Short of ideas for Valentine’s day? Feeling slightly nauseated by a vista of red roses, outsized plush hearts and gift boxes of chocolate lips? How about a cast of a pig’s heart from Stoke-on-Trent instead? If the latter sounds more likely to enrage rather than entrance your true love please pause for thought because this particular piece of heart memorabilia has emerged from the dark and elegant imagination of The New English (TNE), in my opinion one of the most interesting companies working in England today.

Amor Vincit Omnia (Love Conquers All – see above) is indeed modelled on a pig’s heart but rendered in porcelain it retains the anatomical fascination without the gore. Designed as a vase the heart holds the water and the bundle of blood vessels on top, picked out in gold or platinum, allows flowers to be slotted in. Personally I’d go for a pair of anemones in an aorta but daffodils look very well, especially in the gold version.

As I cupped one of the hearts in the palm of my hand Paul Bishop who founded TNE along with his wife Judith, pointed out that he likes all the company’s products to pass the “house burning down test”.

He says: “You know the scenario, the house is blazing, you’ve got out the kids, the dog and your passport. What else calls you back to rescue it? I want what we make to get into people’s imaginations in that way.”

Dataset excerpts:
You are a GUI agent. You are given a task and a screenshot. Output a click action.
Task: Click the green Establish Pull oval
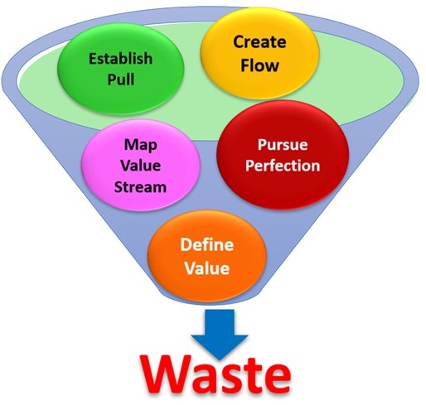coord(121,69)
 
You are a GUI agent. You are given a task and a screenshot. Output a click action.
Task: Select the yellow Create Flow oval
coord(259,54)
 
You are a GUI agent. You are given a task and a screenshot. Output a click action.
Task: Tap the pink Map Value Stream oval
coord(140,165)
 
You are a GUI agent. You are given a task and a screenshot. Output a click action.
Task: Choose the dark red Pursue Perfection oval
coord(283,155)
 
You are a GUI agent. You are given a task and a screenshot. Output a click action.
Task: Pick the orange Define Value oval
coord(207,256)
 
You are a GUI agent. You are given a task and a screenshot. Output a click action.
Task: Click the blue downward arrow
coord(220,335)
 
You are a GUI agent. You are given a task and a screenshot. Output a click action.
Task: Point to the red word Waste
coord(215,375)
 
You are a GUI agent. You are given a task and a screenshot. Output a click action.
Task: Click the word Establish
coord(121,59)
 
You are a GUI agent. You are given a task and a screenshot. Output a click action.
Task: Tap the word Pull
coord(121,80)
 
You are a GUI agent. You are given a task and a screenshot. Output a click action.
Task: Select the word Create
coord(259,42)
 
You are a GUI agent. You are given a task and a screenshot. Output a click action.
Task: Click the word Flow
coord(259,65)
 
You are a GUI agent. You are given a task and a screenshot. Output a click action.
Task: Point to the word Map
coord(141,145)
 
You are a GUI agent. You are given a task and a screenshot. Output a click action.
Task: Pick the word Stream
coord(140,187)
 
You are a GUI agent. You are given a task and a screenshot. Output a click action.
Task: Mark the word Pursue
coord(283,144)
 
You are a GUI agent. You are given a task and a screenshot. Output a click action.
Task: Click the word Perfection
coord(283,166)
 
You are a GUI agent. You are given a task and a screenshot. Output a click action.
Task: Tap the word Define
coord(207,244)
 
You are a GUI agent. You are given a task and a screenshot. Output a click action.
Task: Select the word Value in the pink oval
coord(141,166)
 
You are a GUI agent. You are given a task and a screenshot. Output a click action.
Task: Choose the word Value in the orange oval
coord(207,268)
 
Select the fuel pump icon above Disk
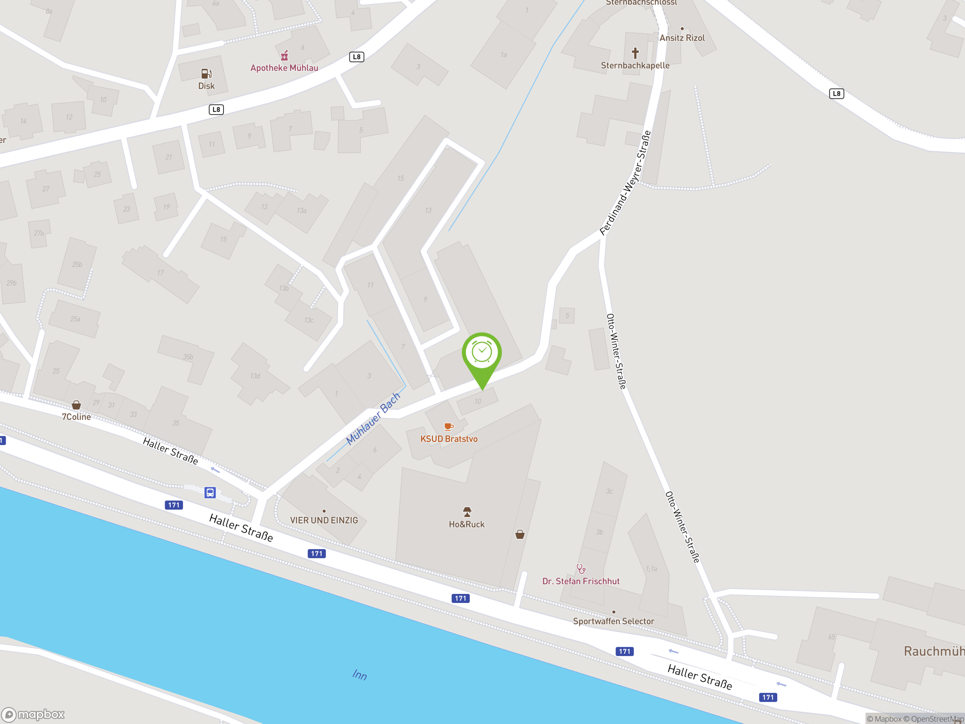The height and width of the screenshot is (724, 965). (206, 73)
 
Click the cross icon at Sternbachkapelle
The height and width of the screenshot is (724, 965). (635, 53)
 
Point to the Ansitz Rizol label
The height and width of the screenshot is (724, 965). (682, 38)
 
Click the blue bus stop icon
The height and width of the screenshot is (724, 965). (210, 493)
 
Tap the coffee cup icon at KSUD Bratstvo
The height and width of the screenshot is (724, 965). (449, 427)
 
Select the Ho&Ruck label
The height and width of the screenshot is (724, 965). (466, 524)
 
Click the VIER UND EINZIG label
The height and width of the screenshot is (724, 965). (324, 520)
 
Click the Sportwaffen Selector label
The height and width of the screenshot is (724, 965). (613, 621)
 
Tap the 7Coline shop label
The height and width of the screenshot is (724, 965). (77, 417)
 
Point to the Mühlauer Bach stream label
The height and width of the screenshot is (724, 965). (373, 419)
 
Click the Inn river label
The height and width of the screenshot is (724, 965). (360, 675)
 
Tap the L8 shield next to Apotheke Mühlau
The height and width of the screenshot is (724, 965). (357, 57)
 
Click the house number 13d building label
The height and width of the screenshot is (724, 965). (255, 376)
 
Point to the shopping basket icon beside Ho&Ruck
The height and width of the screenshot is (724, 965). (519, 535)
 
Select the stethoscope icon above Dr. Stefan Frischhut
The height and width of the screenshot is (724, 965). (581, 569)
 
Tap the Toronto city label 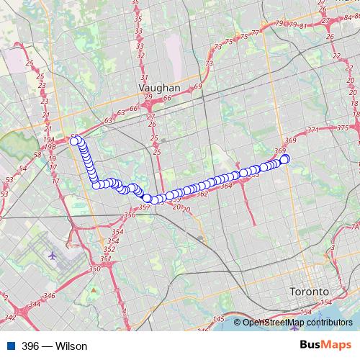[x=308, y=292]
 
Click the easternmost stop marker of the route [x=284, y=159]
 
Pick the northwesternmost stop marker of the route [x=74, y=141]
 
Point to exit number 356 [x=130, y=215]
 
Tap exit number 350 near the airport [x=94, y=269]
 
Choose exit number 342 [x=10, y=317]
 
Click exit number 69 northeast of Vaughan [x=198, y=86]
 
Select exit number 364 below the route [x=225, y=186]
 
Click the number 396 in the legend [x=31, y=346]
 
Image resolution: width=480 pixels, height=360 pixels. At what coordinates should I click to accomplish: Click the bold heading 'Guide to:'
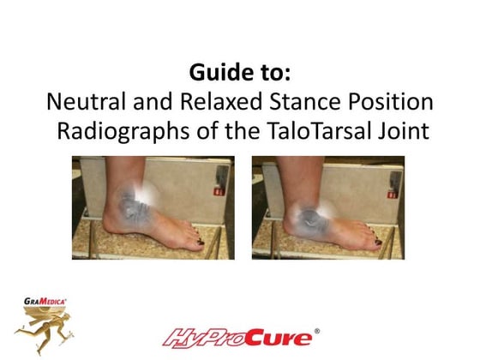tap(239, 70)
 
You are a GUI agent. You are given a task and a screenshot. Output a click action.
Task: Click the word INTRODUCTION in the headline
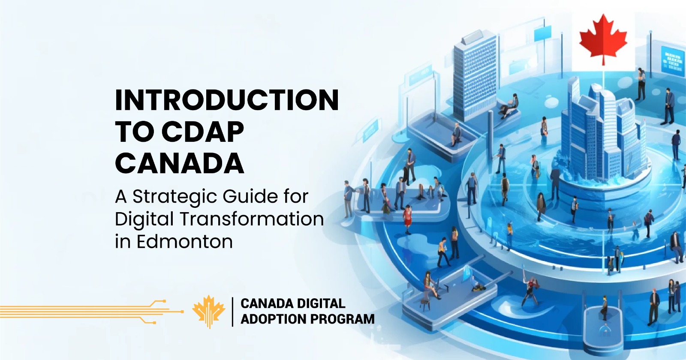click(x=227, y=100)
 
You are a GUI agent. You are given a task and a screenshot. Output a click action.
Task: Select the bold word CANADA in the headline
click(x=180, y=164)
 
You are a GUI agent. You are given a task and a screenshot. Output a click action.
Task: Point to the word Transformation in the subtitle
click(x=252, y=219)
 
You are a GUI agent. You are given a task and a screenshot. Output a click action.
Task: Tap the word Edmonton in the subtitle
click(x=185, y=242)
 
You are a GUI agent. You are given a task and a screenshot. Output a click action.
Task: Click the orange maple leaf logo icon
click(x=209, y=312)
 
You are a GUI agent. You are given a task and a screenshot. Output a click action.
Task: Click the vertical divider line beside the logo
click(x=232, y=312)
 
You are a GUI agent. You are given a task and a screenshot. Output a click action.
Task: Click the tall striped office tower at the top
click(x=475, y=75)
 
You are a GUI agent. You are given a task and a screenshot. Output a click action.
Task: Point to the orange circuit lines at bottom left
click(x=86, y=311)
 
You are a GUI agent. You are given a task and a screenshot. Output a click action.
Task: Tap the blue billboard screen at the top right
click(x=672, y=60)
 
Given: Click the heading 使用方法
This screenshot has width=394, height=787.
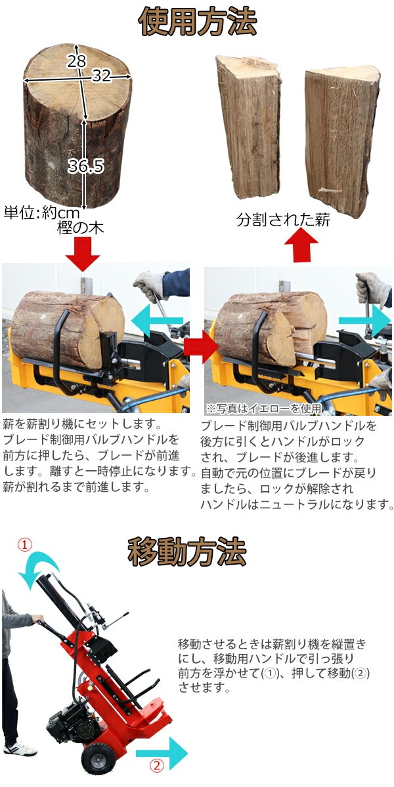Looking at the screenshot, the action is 198,22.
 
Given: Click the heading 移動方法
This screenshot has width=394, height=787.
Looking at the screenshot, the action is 186,552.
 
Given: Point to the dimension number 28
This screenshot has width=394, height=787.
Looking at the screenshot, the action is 76,61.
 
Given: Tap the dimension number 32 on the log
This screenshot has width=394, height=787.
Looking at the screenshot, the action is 102,75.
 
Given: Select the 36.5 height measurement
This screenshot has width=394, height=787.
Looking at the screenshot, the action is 86,165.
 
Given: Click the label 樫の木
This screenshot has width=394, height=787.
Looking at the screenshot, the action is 81,229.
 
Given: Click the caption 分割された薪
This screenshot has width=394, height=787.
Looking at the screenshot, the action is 283,220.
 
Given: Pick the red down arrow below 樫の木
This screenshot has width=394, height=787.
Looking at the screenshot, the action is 83,254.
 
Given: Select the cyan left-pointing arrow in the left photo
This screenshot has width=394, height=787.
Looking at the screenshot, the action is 157,321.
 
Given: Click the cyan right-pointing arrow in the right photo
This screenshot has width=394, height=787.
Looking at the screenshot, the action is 365,321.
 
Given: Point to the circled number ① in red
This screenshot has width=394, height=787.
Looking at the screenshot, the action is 25,545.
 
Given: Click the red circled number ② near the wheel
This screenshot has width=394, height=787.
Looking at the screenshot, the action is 157,775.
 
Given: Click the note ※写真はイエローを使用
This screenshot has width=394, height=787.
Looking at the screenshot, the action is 264,408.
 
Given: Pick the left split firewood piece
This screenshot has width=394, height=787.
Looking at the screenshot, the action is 248,127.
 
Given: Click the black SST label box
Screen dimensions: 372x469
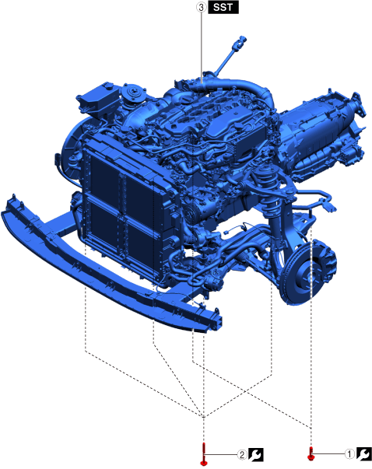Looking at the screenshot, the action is [x=223, y=7].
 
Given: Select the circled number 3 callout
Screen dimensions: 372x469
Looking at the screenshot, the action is [x=201, y=7].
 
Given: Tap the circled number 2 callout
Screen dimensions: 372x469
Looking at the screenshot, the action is [x=242, y=455].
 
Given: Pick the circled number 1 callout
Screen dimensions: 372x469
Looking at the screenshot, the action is [x=349, y=454].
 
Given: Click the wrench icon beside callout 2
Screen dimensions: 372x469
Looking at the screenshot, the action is [x=256, y=455].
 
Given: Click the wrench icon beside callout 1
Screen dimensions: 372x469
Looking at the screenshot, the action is [x=364, y=453].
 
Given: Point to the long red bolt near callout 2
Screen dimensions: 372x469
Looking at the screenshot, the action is [x=204, y=454].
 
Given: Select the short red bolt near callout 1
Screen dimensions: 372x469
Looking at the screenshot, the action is [x=311, y=453].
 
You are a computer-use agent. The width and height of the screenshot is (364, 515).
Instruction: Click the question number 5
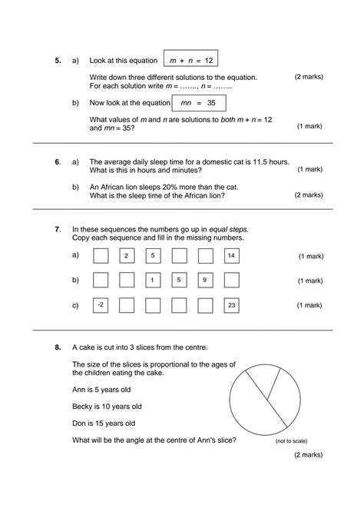[58, 60]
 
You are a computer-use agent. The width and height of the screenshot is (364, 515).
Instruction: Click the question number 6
[58, 162]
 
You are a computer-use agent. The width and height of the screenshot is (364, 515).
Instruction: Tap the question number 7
[58, 229]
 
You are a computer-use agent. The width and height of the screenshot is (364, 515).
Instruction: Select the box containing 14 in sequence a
[230, 255]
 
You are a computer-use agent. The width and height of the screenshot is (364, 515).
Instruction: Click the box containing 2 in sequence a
[127, 255]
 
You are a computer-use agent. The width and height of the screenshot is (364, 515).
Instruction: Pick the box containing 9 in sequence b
[204, 280]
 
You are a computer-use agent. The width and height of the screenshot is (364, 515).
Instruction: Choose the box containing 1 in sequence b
[152, 280]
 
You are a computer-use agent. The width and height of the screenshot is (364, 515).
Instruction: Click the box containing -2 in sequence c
[101, 305]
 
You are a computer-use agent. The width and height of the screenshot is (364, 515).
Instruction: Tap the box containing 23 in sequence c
[230, 305]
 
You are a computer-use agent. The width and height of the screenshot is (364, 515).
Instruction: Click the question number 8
[58, 347]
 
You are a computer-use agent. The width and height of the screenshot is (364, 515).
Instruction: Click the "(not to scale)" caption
[291, 441]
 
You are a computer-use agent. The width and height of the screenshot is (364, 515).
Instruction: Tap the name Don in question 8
[78, 423]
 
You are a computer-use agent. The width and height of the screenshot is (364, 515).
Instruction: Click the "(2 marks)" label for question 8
[308, 455]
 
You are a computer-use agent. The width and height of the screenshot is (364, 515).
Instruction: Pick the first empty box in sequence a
[101, 255]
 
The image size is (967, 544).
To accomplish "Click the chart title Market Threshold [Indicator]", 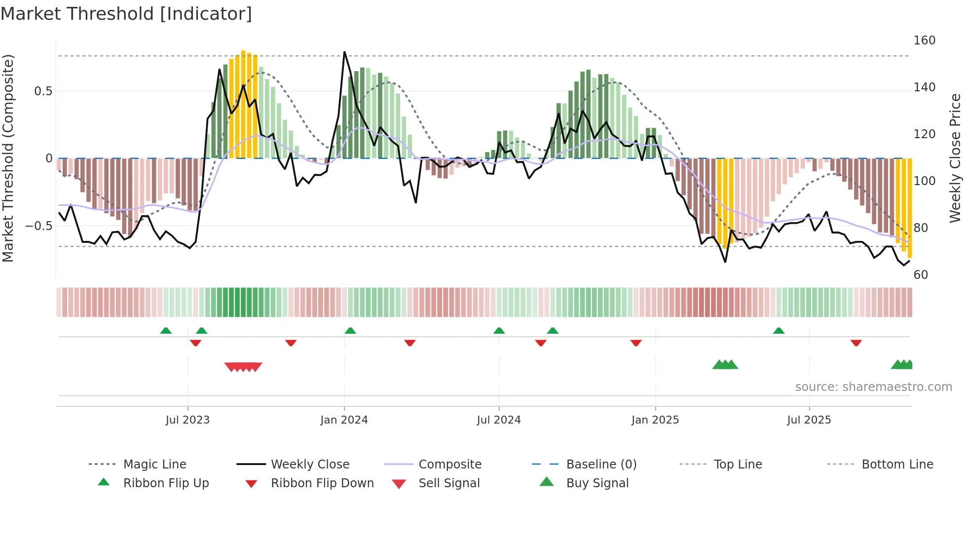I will (126, 14).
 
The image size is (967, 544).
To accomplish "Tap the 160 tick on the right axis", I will (924, 40).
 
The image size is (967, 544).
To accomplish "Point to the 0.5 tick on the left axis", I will (43, 91).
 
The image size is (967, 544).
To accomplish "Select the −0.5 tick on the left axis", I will (39, 226).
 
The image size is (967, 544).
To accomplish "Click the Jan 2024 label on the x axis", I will (344, 420).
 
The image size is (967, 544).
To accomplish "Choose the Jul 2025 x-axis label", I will (809, 420).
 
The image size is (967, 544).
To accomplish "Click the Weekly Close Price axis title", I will (955, 158).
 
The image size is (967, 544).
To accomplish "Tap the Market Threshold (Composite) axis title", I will (8, 158).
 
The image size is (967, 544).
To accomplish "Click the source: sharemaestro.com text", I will (873, 387).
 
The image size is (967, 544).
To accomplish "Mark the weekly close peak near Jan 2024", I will (344, 52).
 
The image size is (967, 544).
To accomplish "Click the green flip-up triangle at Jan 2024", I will (350, 331).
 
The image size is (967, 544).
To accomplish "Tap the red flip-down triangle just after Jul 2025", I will (856, 343).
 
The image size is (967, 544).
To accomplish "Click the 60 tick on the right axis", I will (921, 275).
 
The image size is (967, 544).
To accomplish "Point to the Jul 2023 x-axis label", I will (187, 420).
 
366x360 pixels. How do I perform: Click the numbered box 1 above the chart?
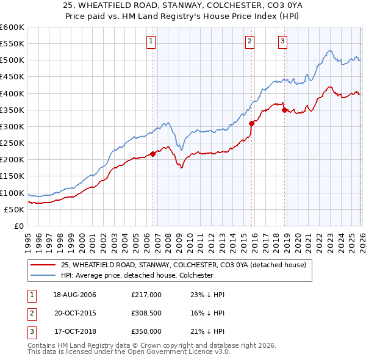tap(151, 41)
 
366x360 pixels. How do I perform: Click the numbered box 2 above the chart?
tap(250, 41)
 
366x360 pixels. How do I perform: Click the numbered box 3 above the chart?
tap(283, 41)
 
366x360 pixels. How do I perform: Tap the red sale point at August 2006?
tap(152, 154)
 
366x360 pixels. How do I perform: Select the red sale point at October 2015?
tap(251, 123)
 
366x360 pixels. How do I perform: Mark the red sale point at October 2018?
tap(284, 110)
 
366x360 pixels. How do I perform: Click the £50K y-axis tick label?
tap(15, 209)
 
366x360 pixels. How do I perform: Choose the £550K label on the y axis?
tap(12, 43)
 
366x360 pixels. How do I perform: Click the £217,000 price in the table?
tap(146, 295)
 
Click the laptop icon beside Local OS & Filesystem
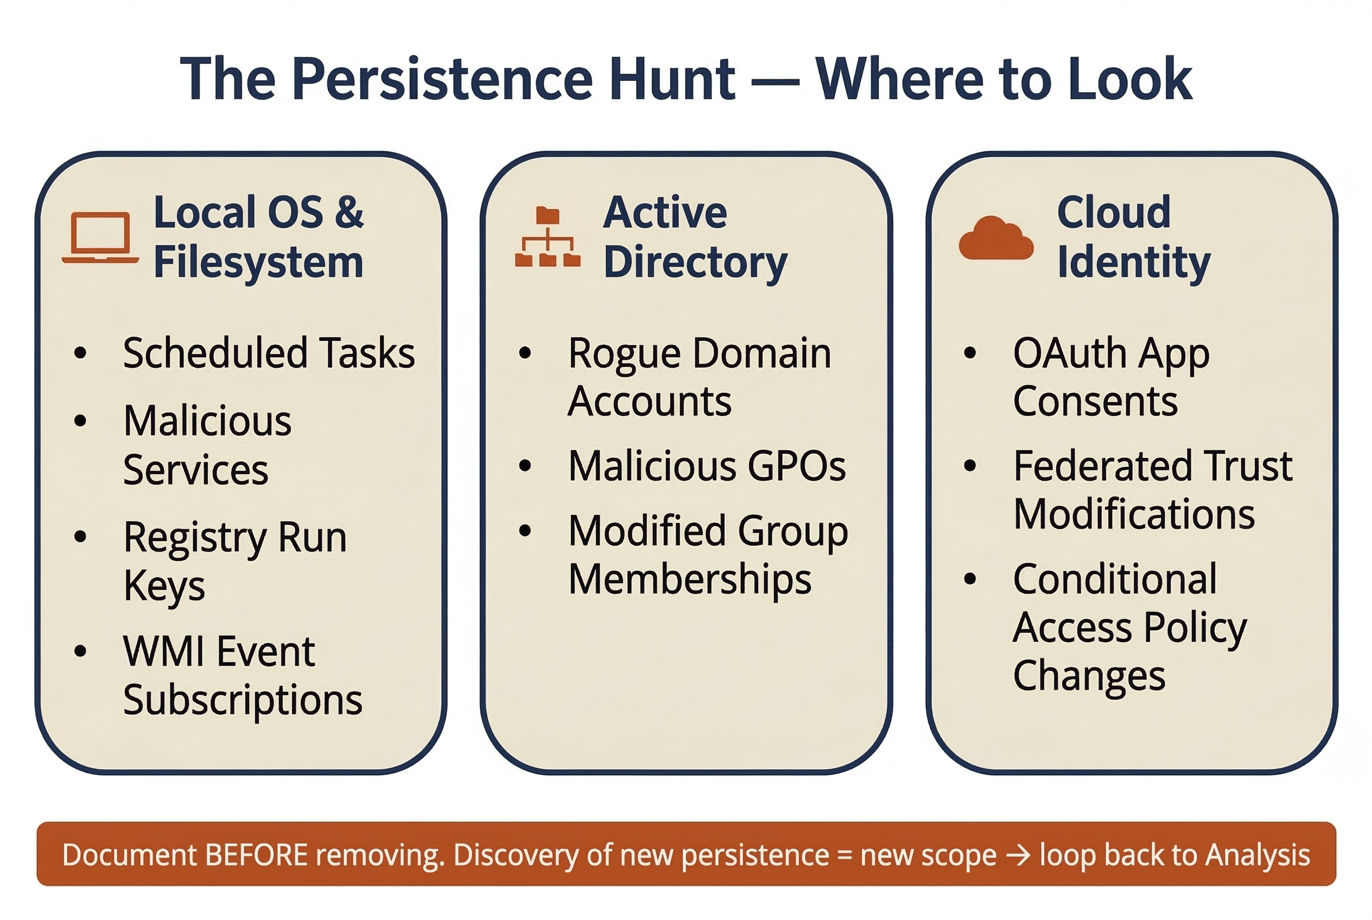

Set problem A: According to the text about the porcelain heart vase, who founded The New English?
Set problem B: Rewrite the text about the porcelain heart vase from "Short of ideas" up to and including "in England today.", replacing "red roses" with "white lilies".
Answer using only the text about the porcelain heart vase.

Expected answer A: Paul Bishop founded it along with his wife Judith.

Expected answer B:
Short of ideas for Valentine’s day? Feeling slightly nauseated by a vista of white lilies, outsized plush hearts and gift boxes of chocolate lips? How about a cast of a pig’s heart from Stoke-on-Trent instead? If the latter sounds more likely to enrage rather than entrance your true love please pause for thought because this particular piece of heart memorabilia has emerged from the dark and elegant imagination of The New English (TNE), in my opinion one of the most interesting companies working in England today.